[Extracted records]
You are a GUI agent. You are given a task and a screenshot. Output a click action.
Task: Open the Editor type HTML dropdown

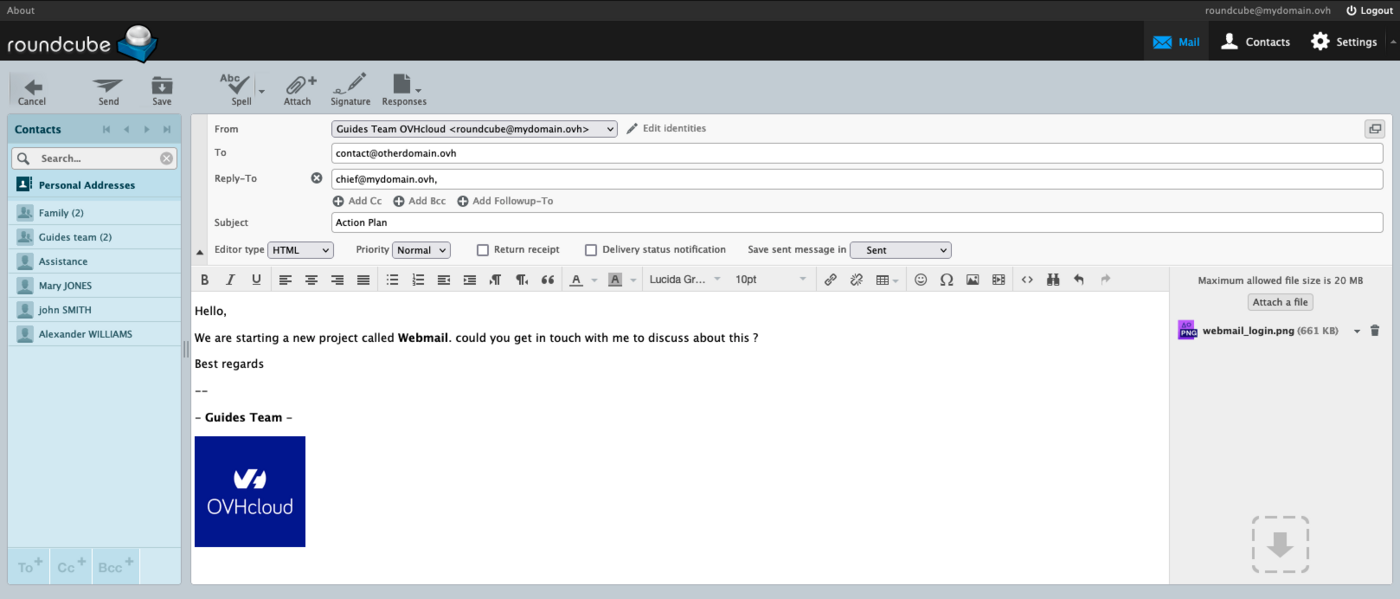click(300, 250)
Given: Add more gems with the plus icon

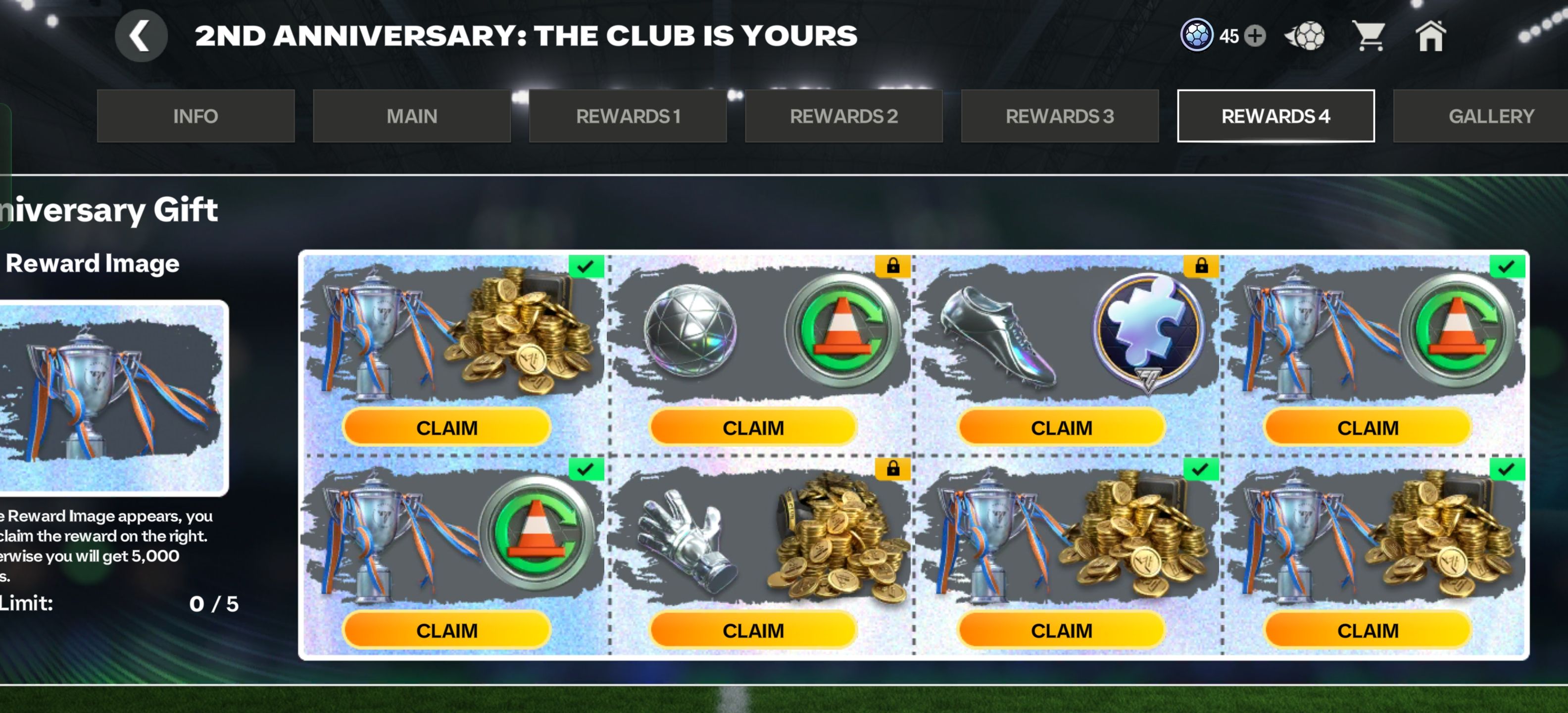Looking at the screenshot, I should pos(1255,36).
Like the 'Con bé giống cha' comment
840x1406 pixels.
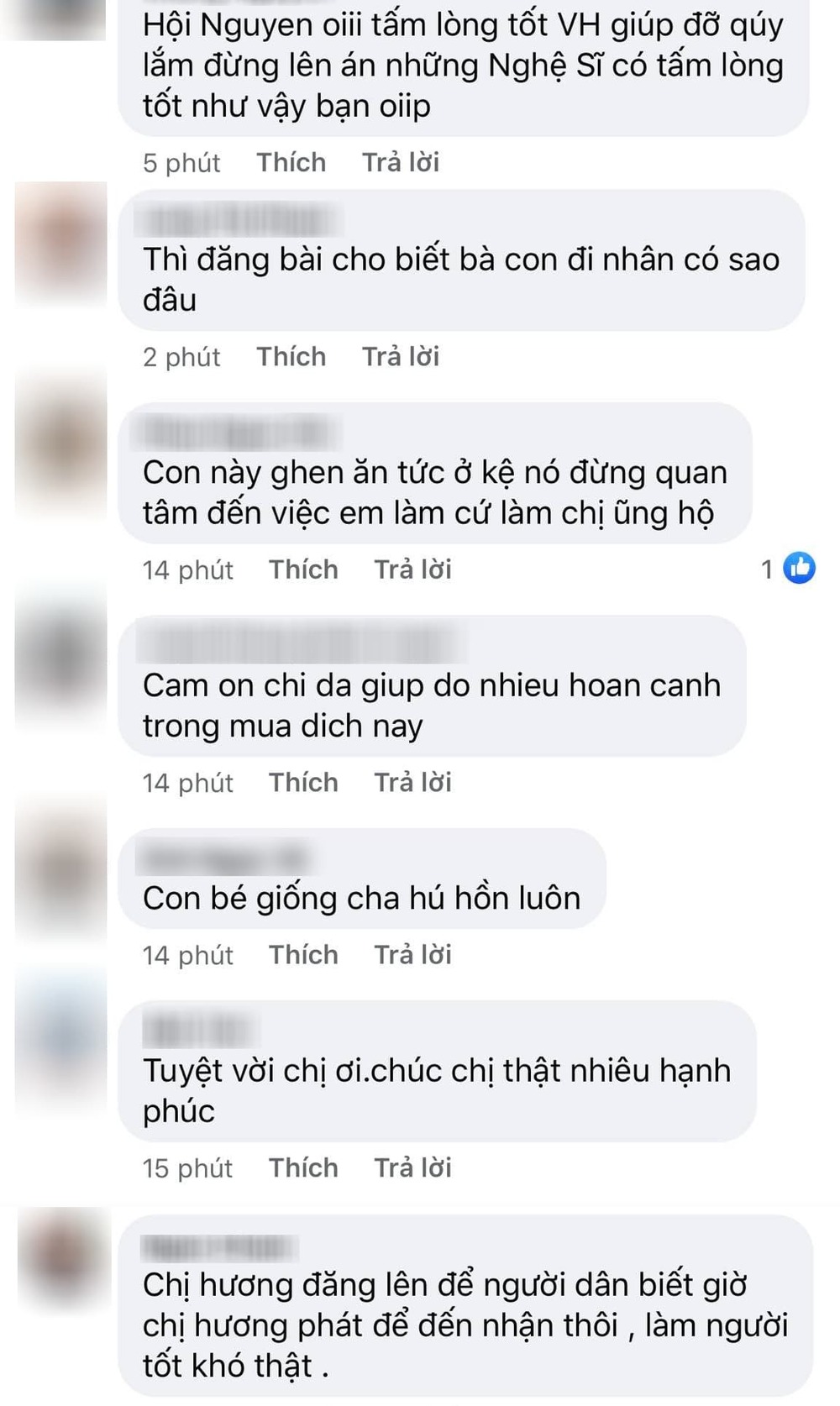[303, 954]
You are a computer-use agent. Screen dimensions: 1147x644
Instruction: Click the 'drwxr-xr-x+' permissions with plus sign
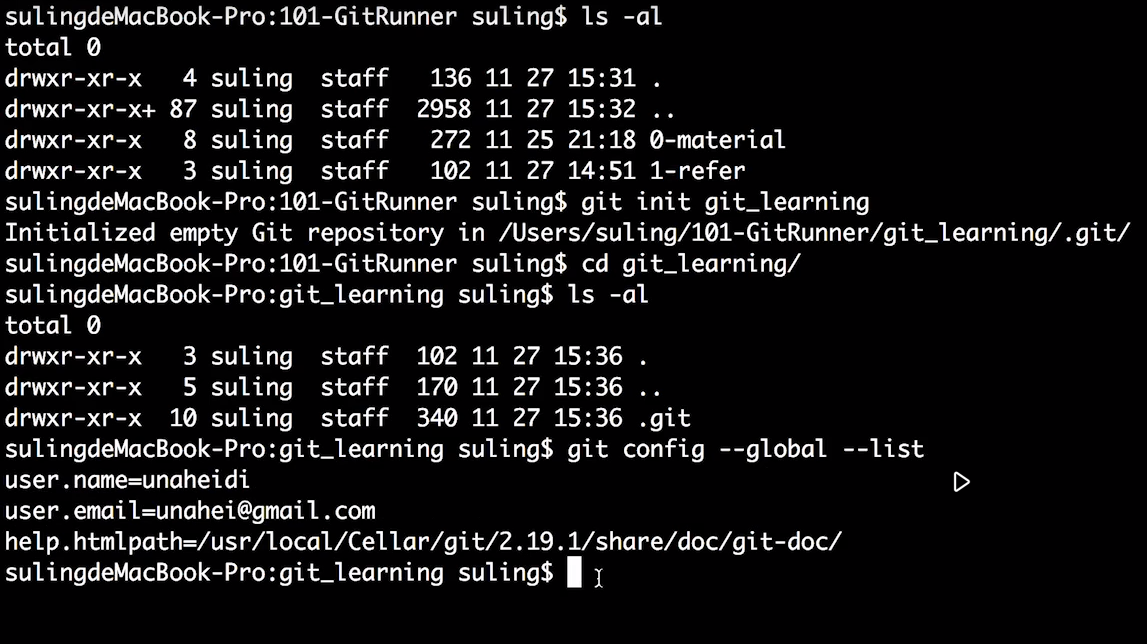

### [TASK TO CARRY OUT]
Please substitute "assistant" for "agent" throughout the records above and write them out again with everything else unchanged. Omit the pictures.

### [RESULT]
You are a GUI assistant. You are given a task and a screenshot. Output a click action.
Task: Open the Editor type HTML dropdown

click(300, 250)
Given: Add more gems with the plus icon

Looking at the screenshot, I should pos(1255,36).
Like the 'Con bé giống cha' comment
840x1406 pixels.
[303, 954]
You are a computer-use assistant. Screen dimensions: 1147x644
Instruction: Click the 'drwxr-xr-x+' permissions with plus sign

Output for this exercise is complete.